Information Start Marker
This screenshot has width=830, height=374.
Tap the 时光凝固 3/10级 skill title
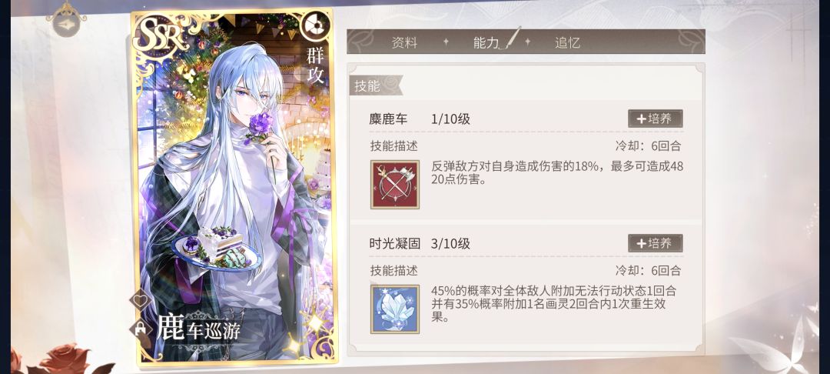420,244
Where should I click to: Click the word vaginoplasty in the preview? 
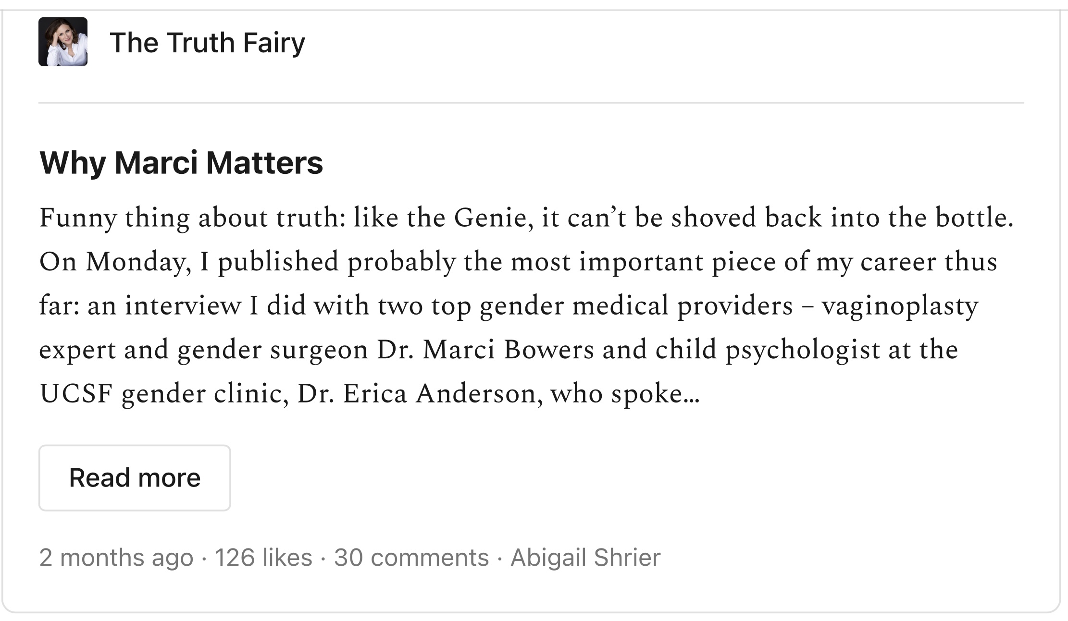[900, 306]
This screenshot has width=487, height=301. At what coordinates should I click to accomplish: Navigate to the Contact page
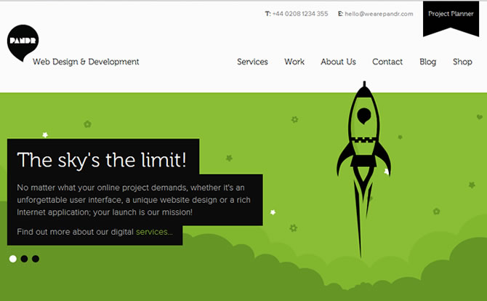[387, 62]
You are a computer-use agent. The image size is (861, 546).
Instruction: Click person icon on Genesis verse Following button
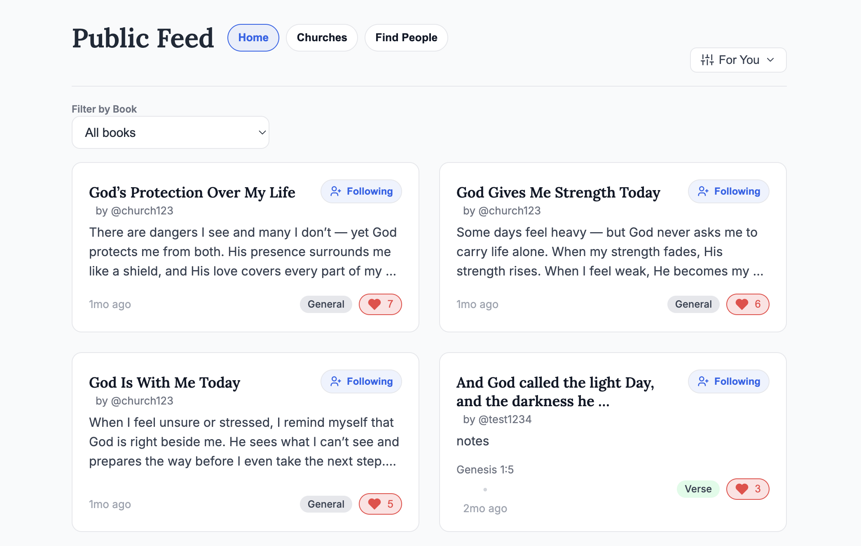click(703, 381)
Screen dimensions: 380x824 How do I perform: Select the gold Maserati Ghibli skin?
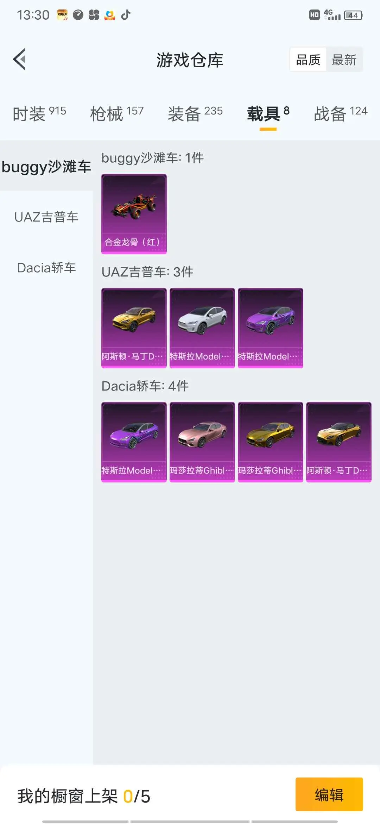coord(271,442)
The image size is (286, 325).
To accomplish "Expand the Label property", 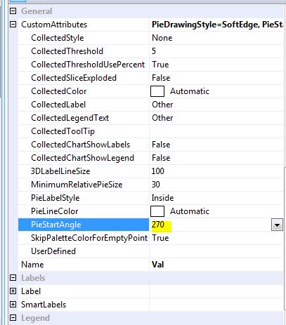I will point(13,291).
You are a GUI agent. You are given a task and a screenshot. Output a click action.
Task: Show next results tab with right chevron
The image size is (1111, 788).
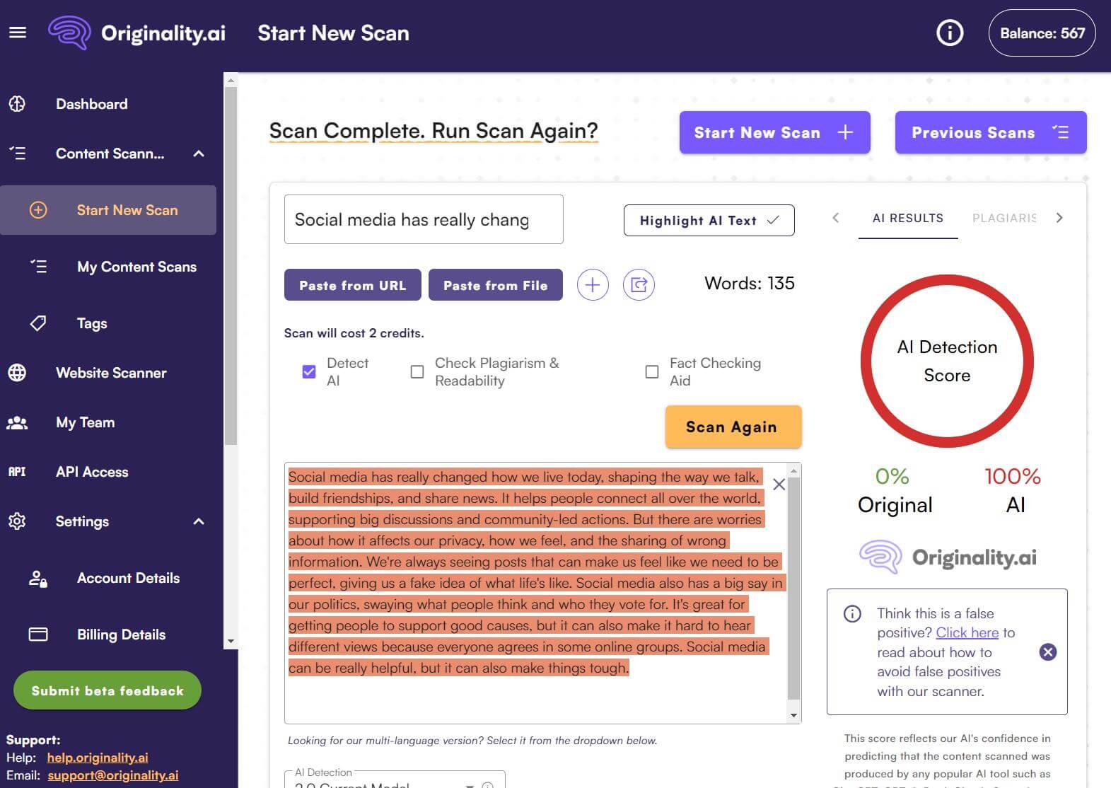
Information End Marker
Instructions for the task: Scan the listing above and identify each line holding the string "agent"; copy every such line.

Answer to the problem:
You are a computer-use agent. The image size is (861, 546).
You are a GUI agent. You are given a task and a screenshot. Output a click action.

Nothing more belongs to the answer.